▸ Job
Rewrite the entries below, putting "Where should I click to complete" wherever "At what coordinates should I click to accomplish" appears and keeping everything else unchanged.

=-=-=

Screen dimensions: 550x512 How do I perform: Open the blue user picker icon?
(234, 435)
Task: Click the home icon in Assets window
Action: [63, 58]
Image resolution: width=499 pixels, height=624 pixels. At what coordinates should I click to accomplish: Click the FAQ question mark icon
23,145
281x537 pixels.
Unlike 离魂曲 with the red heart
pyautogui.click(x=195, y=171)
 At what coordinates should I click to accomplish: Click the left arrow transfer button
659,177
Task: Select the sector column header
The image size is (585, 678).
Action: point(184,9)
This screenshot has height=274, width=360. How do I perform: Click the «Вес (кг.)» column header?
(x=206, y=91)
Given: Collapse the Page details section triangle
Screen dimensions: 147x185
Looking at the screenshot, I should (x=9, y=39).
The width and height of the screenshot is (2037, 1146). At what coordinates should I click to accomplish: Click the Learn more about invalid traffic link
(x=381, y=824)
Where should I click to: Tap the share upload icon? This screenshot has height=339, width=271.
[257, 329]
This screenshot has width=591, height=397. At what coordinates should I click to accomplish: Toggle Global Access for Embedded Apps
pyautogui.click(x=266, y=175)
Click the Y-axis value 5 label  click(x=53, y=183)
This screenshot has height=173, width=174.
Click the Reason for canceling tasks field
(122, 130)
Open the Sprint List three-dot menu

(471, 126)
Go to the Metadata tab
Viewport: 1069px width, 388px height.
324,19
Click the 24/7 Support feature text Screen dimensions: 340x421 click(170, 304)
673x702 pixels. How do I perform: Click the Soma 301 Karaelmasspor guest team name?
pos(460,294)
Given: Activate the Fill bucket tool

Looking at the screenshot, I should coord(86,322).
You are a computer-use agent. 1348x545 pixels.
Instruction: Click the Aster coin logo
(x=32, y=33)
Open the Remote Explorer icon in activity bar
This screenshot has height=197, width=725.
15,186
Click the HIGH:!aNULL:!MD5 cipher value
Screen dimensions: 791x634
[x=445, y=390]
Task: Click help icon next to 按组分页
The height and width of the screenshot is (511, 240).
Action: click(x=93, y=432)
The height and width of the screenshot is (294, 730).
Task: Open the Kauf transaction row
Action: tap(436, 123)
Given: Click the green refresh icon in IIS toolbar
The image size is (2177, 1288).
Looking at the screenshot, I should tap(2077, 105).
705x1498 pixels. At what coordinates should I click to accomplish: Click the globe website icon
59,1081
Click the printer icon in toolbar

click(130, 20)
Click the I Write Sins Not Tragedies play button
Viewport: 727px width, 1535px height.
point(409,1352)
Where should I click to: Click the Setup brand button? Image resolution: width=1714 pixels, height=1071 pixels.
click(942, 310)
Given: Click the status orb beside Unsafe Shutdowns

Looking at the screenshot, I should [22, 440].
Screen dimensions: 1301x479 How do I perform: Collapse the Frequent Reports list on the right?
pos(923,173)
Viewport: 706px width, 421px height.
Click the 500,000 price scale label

=-=-=

▸ Result of this exercise
Screen dimensions: 550x512 How do I perform: Open the blue user picker icon?
(234, 435)
Task: Click the home icon in Assets window
Action: [63, 58]
Image resolution: width=499 pixels, height=624 pixels. Where should I click to complete: Click the FAQ question mark icon
23,145
281x537 pixels.
Unlike 离魂曲 with the red heart
pyautogui.click(x=195, y=171)
 Where should I click to complete: Click the left arrow transfer button
659,177
Task: Select the sector column header
The image size is (585, 678).
Action: point(184,9)
This screenshot has height=274, width=360. How do I perform: Click the «Вес (кг.)» column header?
(x=206, y=91)
Given: Collapse the Page details section triangle
Screen dimensions: 147x185
Looking at the screenshot, I should (x=9, y=39).
The width and height of the screenshot is (2037, 1146). Where should I click to complete: Click the Learn more about invalid traffic link
(x=381, y=824)
Where should I click to: Tap the share upload icon? This screenshot has height=339, width=271.
[257, 329]
This screenshot has width=591, height=397. Where should I click to complete: Toggle Global Access for Embedded Apps
pyautogui.click(x=266, y=175)
Click the Y-axis value 5 label  click(x=53, y=183)
This screenshot has height=173, width=174.
Click the Reason for canceling tasks field
(122, 130)
Open the Sprint List three-dot menu

(471, 126)
Go to the Metadata tab
Viewport: 1069px width, 388px height.
324,19
Click the 24/7 Support feature text Screen dimensions: 340x421 click(170, 304)
673x702 pixels. How do I perform: Click the Soma 301 Karaelmasspor guest team name?
pos(460,294)
Given: Activate the Fill bucket tool

Looking at the screenshot, I should coord(86,322).
You are a computer-use agent. 1348x545 pixels.
Instruction: Click the Aster coin logo
(x=32, y=33)
Open the Remote Explorer icon in activity bar
This screenshot has height=197, width=725.
15,186
Click the HIGH:!aNULL:!MD5 cipher value
Screen dimensions: 791x634
[x=445, y=390]
Task: Click help icon next to 按组分页
The height and width of the screenshot is (511, 240).
Action: click(x=93, y=432)
The height and width of the screenshot is (294, 730).
Task: Open the Kauf transaction row
Action: tap(436, 123)
Given: Click the green refresh icon in IIS toolbar
The image size is (2177, 1288).
Looking at the screenshot, I should tap(2077, 105).
705x1498 pixels. Where should I click to complete: Click the globe website icon
59,1081
Click the printer icon in toolbar

click(130, 20)
Click the I Write Sins Not Tragedies play button
Viewport: 727px width, 1535px height.
point(409,1352)
Where should I click to: Click the Setup brand button? Image resolution: width=1714 pixels, height=1071 pixels.
click(942, 310)
Given: Click the status orb beside Unsafe Shutdowns

Looking at the screenshot, I should [22, 440].
Screen dimensions: 1301x479 How do I perform: Collapse the Frequent Reports list on the right?
pos(923,173)
Viewport: 706px width, 421px height.
Click the 500,000 price scale label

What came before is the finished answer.